Life is good, fun to be had, but one problem prevails... if I get up to dance, will my knees cooperate or fold? Nurses Announcements Archive Article
My eight hour shift at the nursing home has ended, so off I walk to my pickup truck for the monotonous ride home. Driving into my yard it takes every bit of energy to carry myself into the house. Hobbling along I manage to clear the doorstep and flop into my recliner with a big sigh of relief. As I remove my white lace- up orthopedic nursing shoes and take off my socks, much to my dismay I find "cankles" prevail. (Cankles are when your ankles/calves are joined as one.)
My socks lay on a pile next to my shoes, but looking at my legs they appear to still be on because of the telltale ridges and indentations that are still present. Too tired to be dismayed by this all too common sight, I hobble up to the bedroom for my nightly ritual of freshening up, donning p.j.'s and collapsing into bed.
Upon awakening the following morning my "cankles, and sock legs" have diminished but my toes remain square, chunky and sore to touch causing me to walk down the stairs for my morning coffee with a gait resembling a penguin. After a hot cup of steaming "cowboy strong coffee," my mind clears with thoughts of "This is not fair!" "My mind is sharp," I review the events of the past shift covering a 911 where an emergency was well handled with my knowledge and expertise that comes with 30 years of "humpin the halls." Granted, no longer do I run.... but my pace is still brisk! Upon arriving, my advice is still sound. No longer do the young EMT's give the old white haired nurse a hard time about why this is an emergency situation and why they were called. My presence leaves no doubt that I am the "head nurse" for the shift.

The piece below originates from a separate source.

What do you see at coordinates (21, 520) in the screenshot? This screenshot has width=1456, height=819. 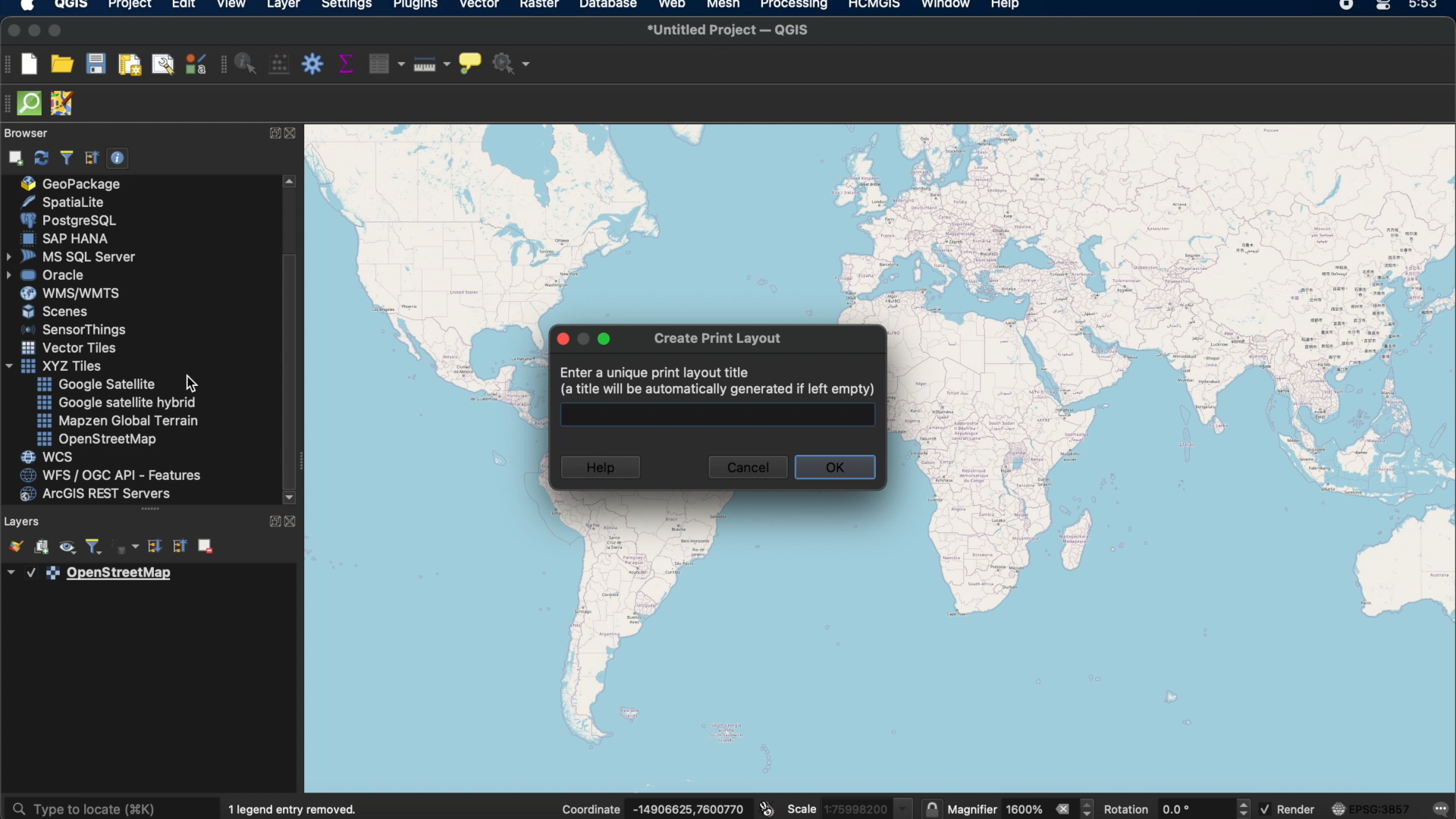 I see `layers` at bounding box center [21, 520].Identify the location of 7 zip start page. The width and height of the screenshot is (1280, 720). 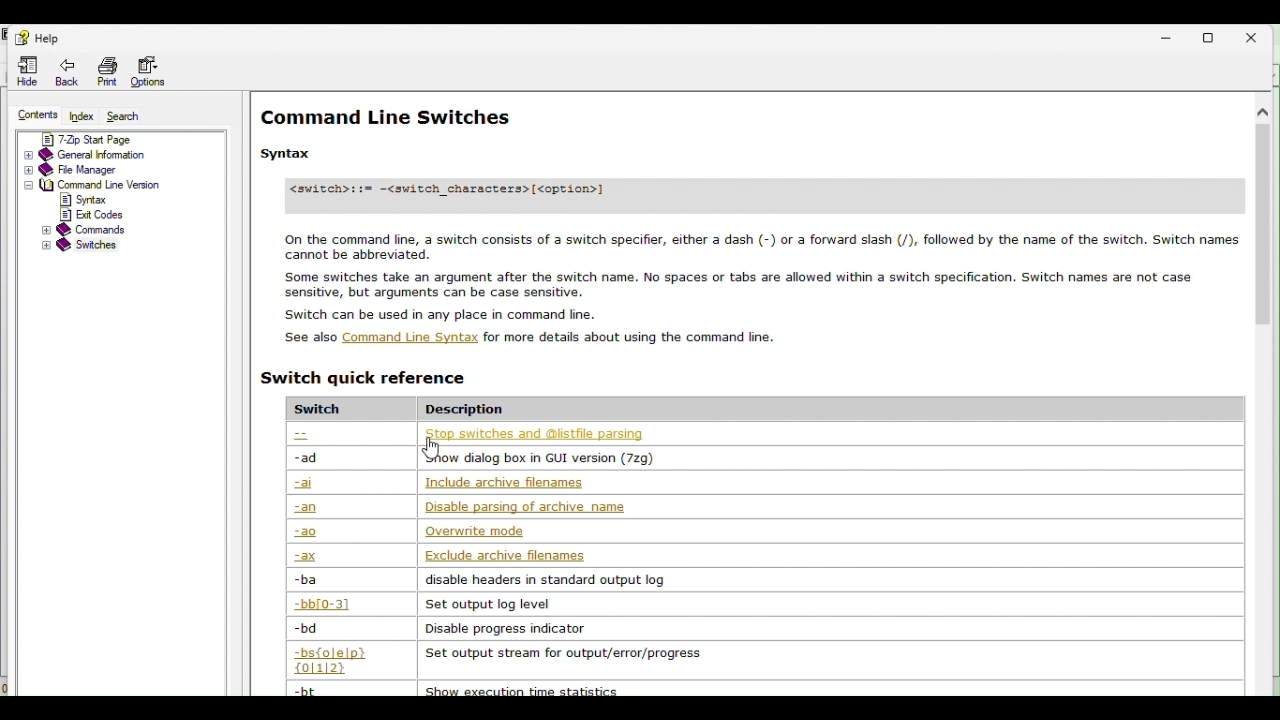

Finally the weekend arrives with time off to play, be with friends for a night, movies, maybe out with the girls for stress relievers and dancing.
Life is good, fun to be had, but one problem prevails... if I get up to dance, will my knees cooperate or fold?
Young at heart, but older in body everything hurts more than it ought to. Looking good with white blonde hair flowing and very few wrinkles hides he fact that no one has any idea my true age or being. A nice shirt, with a touch of "lady like sexy" adds to the feeling. Laughing, relaxing, and having fun, all of my nurse issues are put out of my mind, almost feeling like I am 30 again. As time passes I am light in mood, my energy rises and I feel wonderful, even if it is for a few hours.
So my comment is to young nurses full of energy and vigor... beware! One day you will be the old white haired nurse you see. Your aches and pains will come in time, but hopefully you will fee the same way I do today. This is the best profession ever and I would not trade this experience for anything!
So looking through my eyes this morning, yet again, I see that my outside does not match my inside...but is just fine with me!